(Stored entries)
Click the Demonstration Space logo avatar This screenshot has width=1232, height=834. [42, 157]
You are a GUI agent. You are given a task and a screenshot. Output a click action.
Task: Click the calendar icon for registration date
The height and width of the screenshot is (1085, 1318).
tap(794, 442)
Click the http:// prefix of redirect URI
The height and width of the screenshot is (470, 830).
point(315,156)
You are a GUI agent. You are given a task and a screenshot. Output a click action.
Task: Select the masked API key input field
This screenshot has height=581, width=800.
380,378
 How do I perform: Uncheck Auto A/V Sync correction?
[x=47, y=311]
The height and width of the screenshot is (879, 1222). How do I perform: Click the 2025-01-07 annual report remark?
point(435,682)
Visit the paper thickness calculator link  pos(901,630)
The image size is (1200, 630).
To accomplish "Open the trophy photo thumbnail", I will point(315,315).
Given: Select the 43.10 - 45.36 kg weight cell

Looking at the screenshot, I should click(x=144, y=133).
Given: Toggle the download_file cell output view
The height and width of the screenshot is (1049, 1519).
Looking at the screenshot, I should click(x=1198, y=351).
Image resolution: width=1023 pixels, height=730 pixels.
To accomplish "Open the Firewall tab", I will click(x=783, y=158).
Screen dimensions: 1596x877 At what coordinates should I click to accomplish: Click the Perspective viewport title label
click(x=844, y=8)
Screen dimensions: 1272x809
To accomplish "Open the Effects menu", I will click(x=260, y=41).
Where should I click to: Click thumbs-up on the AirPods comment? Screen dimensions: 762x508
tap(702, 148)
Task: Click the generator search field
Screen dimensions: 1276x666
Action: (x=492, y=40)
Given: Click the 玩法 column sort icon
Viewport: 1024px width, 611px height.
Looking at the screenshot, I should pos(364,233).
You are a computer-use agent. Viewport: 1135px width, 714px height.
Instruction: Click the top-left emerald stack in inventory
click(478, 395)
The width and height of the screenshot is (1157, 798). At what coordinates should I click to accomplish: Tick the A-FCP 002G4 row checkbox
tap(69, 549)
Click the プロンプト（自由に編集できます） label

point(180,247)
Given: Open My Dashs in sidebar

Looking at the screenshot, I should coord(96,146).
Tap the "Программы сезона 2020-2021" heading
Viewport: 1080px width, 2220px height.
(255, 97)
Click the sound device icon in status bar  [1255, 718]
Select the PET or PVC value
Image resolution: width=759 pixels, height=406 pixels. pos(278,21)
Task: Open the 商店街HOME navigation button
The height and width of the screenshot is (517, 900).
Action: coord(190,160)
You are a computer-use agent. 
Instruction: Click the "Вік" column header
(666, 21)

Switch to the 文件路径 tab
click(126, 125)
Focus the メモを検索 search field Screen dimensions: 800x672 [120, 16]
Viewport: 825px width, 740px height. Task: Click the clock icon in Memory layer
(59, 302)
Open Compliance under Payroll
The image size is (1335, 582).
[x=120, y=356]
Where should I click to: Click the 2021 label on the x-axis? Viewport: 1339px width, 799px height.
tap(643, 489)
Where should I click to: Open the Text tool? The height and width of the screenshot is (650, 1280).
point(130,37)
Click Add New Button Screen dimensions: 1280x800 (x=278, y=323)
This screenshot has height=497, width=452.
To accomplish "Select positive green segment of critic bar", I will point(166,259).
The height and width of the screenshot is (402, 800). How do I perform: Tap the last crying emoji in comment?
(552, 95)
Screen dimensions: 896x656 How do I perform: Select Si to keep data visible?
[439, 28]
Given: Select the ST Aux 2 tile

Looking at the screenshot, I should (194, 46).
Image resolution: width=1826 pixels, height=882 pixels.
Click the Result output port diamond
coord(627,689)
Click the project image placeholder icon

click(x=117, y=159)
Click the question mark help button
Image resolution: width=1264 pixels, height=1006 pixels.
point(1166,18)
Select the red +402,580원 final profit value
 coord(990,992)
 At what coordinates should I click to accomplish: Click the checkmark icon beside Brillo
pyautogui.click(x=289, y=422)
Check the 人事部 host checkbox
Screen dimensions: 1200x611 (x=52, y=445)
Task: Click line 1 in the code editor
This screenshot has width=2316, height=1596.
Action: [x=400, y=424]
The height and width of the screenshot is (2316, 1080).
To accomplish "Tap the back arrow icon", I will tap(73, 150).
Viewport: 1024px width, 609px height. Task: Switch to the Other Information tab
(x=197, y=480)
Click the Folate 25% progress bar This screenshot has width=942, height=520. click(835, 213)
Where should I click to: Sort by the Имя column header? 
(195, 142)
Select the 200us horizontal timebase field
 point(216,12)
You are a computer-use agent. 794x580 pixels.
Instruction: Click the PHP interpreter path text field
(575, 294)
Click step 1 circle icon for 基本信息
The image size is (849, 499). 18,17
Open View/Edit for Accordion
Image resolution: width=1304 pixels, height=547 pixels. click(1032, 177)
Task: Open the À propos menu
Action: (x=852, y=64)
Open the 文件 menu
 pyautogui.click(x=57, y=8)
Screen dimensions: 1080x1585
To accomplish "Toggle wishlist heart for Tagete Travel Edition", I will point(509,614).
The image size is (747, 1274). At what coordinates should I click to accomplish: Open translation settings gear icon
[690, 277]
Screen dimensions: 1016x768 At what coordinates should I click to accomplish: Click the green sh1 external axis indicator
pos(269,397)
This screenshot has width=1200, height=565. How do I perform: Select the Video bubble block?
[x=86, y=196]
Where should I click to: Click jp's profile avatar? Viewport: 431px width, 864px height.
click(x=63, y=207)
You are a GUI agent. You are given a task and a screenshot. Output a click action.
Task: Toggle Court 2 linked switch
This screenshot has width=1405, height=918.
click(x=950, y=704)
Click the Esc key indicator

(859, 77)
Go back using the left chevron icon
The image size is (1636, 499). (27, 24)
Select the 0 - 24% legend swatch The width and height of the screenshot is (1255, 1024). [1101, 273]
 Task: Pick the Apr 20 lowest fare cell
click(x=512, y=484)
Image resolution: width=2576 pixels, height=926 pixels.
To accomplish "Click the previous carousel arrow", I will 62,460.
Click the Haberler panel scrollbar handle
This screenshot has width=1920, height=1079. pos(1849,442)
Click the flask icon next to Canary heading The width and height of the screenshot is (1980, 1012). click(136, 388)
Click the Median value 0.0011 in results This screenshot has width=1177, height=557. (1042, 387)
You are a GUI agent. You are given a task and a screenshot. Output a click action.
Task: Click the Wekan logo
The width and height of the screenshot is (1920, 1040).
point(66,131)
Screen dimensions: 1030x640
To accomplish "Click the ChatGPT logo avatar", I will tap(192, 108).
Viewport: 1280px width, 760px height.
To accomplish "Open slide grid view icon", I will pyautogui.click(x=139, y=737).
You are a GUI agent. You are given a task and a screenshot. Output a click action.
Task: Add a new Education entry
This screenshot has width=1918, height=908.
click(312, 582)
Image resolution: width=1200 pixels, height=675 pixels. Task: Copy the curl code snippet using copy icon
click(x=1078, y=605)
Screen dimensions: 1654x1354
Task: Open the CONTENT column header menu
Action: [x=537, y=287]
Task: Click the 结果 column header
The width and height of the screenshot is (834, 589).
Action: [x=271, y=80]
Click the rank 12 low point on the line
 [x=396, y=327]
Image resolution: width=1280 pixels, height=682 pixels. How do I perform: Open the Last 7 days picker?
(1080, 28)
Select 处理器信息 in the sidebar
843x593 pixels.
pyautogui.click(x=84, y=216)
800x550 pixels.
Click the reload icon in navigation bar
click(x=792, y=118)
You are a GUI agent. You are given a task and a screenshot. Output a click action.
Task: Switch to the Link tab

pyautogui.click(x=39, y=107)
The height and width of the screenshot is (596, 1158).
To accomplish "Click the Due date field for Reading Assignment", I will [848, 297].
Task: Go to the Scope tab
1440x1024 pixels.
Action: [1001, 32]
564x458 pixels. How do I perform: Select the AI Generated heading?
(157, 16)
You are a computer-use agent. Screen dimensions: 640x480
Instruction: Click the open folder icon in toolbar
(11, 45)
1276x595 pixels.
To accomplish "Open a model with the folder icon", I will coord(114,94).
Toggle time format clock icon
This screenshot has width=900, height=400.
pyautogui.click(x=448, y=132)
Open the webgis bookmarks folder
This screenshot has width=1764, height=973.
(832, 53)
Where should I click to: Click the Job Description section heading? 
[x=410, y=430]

= PROBLEM =
For each line above that contains "computer", add one to a count, then state only the final number.

= EXERCISE ANSWER =
4